True crime podcasts are among the most popular, which is why Nashville television station WSMV4’s investigative team led by Jeremy Finley has decided to broaden its reach by expanding into the ever-growing podcast field.
The station’s first podcast that dropped on the flooding crisis in Tennessee. The second, Monster Coming Out, was about an alleged serial killer who was abducting women. It recently won a regional Emmy in the news special category as well as the prestigious Edward R. Murrow regional award for best podcast.
“So that was very cool,” says Finley, who shared the recognition with executive producer Meredith Whittemore and photographers Jason Finley and Jeffery Bishop. “What we have found is that true crime is huge in podcasting, so we are now turning so many of our crime investigations for television into podcasts for true crime,” Finley says.

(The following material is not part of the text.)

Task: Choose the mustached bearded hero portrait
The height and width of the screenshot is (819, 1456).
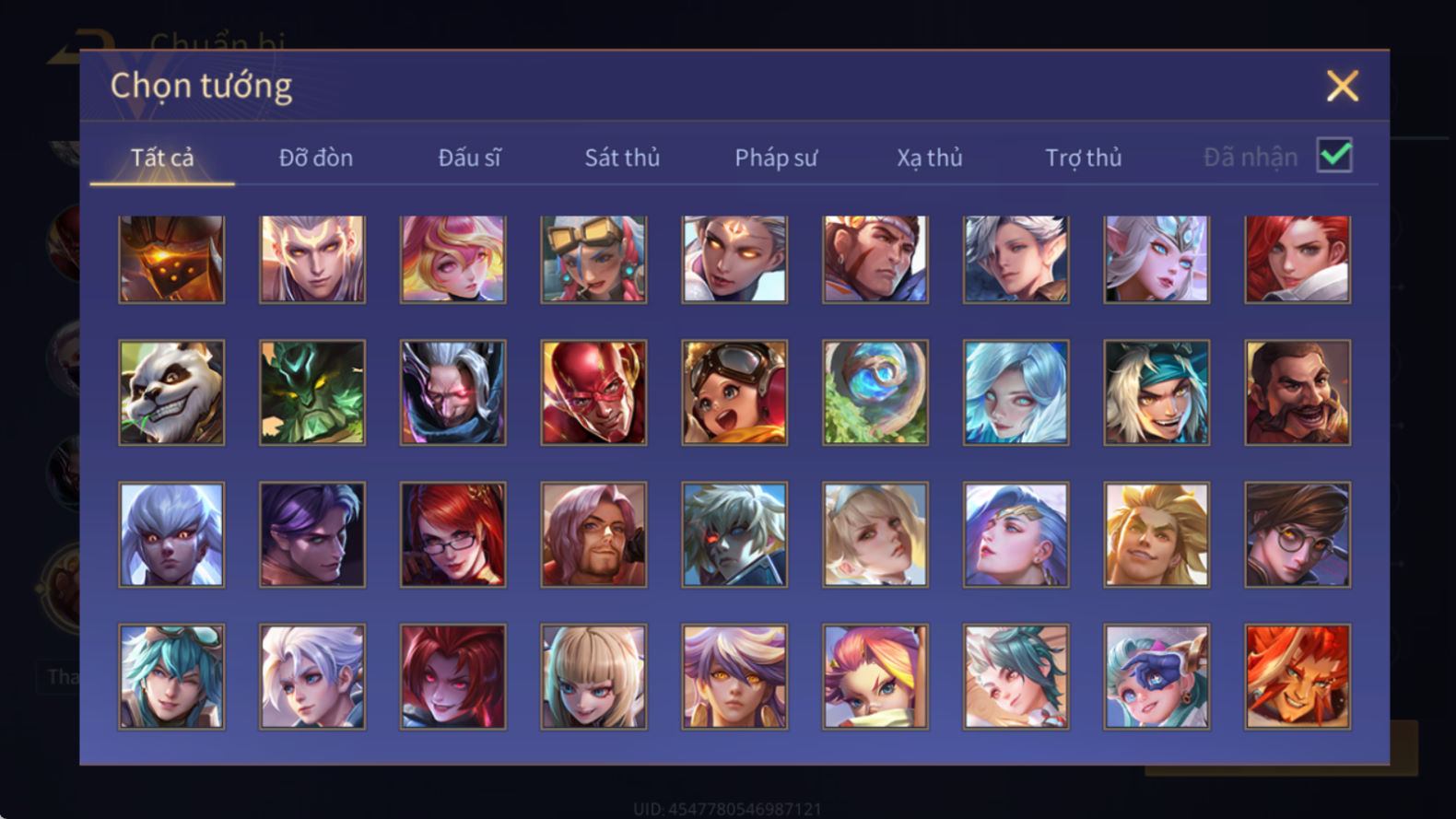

“While we are a television station, we know people are getting their information on podcasts, documentaries, on YouTube, on social media. So we are purposely going to the places where the audiences are now. And one of them we know is podcasts,” Finley explains.

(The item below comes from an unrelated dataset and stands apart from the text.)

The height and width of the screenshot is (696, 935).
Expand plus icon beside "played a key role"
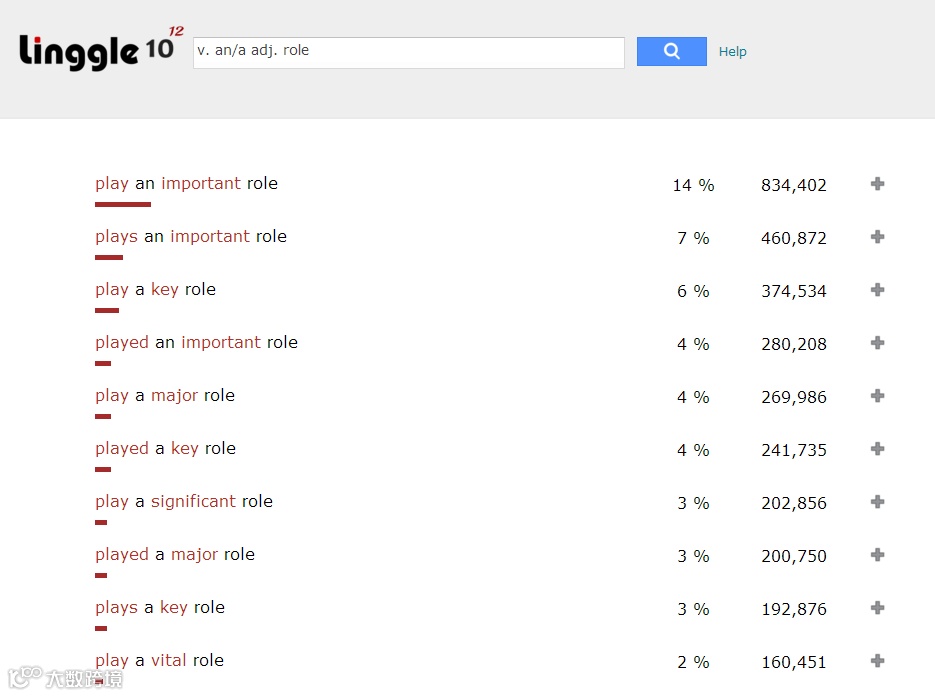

“What we have done with my investigative unit, is when we come upon a topic that we realize pretty quickly, ‘hey, this could make a great podcast.’ we will work on it for television. And then we will keep all the raw audio (for the podcasts).”

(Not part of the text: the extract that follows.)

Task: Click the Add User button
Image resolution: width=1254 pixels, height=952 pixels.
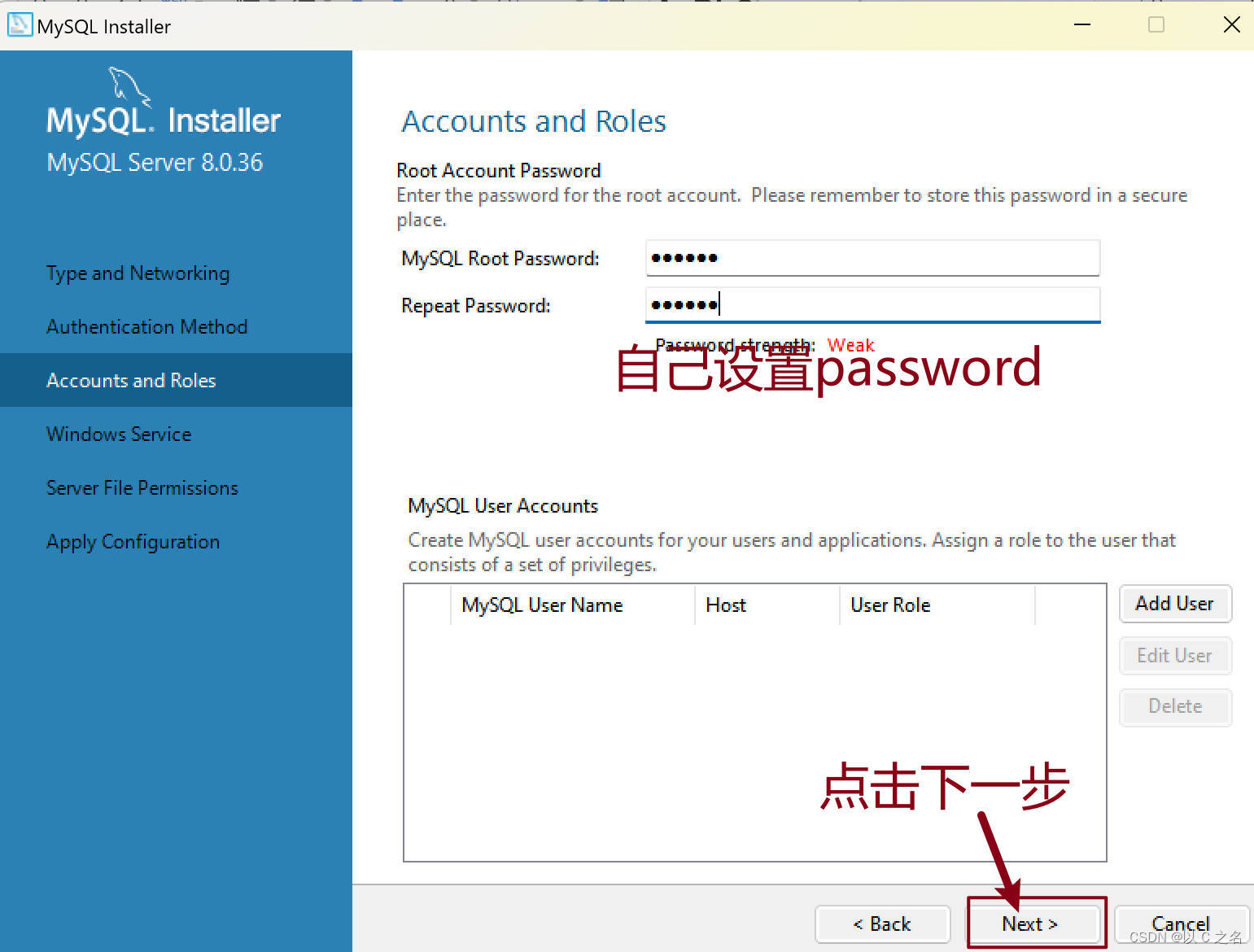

Finley says he is fascinated by true-crime podcasts, not only as an investigative journalist but personally.
“All I can say is that for me, it is a passion of mine. I’ve always been enthralled with the human experience in crime,” he says. “It takes us as people in an experience that we’re not familiar with. It is dramatic. It is thrilling. It is oftentimes a victim overcoming what they’ve experienced, which we all I think can identify with stories of overcoming. A terrible experience.
“I think that there is a So, genuine interest in just the thrill of true crime. … People can’t get enough of it.”
Chattanooga-based true crime podcaster Kenzi Durbin has a theory about when the streaming phenomenon’s popularity really took off with listeners.
“When COVID happened in 2020 and we were all kind of shacked up in our houses, that’s when I noticed podcasts started taking off,” says Durbin, who launched her second podcast, Inside the Case, May 20.
“Podcasts have really given people the opportunity to have a voice. It is very easily done, to be able to start your own podcast. I picked up a $20 mic off Amazon, I had a laptop and I started my original podcast for free.
“I think the reason that podcasts are so popular nowadays, whether from listening to them or hosting them yourself, podcasts are a huge way for people to be able to have an outlet and to be able to have a voice on a much easier scale than other forms of media entertainment.”
Recent data posted on Statista.com finds the number of U.S. podcast listeners rose from nearly 49.5 million in 2020 to 68.85 million last year. Projections forecast a jump to 76.38 million listeners in 2024 and nearly doubling to more than 113 listeners by 2029.
“We got started at a really good time. We got started in 2017 and really by 2018-19, the true-crime podcast market was just bombarded with so many new shows,” says John Bailey, a Jellico native who remains a lifelong Vols fan even though he now lives in Berea, Kentucky, where he co-hosts True Crimecast with his next-door neighbor Jamie Boggs.
“I have found the key to success is being consistent,” Bailey adds. “And in those eight years, we have never missed a week, that we’ve always released an episode. No matter if we’re on vacation or what, we work hard to always put out new content.”
Adds Boggs: “I think what makes podcasting in general so appealing is there’s no safeguarding, no networks that are keeping people out of the industry. People have a voice. They let it be heard and then the audience decides whether it’s valuable or not, whether they should continue or not. So the success is based on the talent and the need for what’s being said.”
Heather Ashley, host of Big Mad True Crime in Richmond, Virginia, suggests the podcast explosion is “because people are busy. People want to learn and they want to advocate. The true-crime community is just full of people with huge hearts and they want to love somebody they’ve never met.
“They want to advocate for somebody they’ve never met, but they also want to be able to do it while they’re living their life because times get hard and we’re juggling kids, we’re juggling jobs, we’re driving to work, and so I think it’s this way to kind of get in something for yourself while you’re doing things for other people.”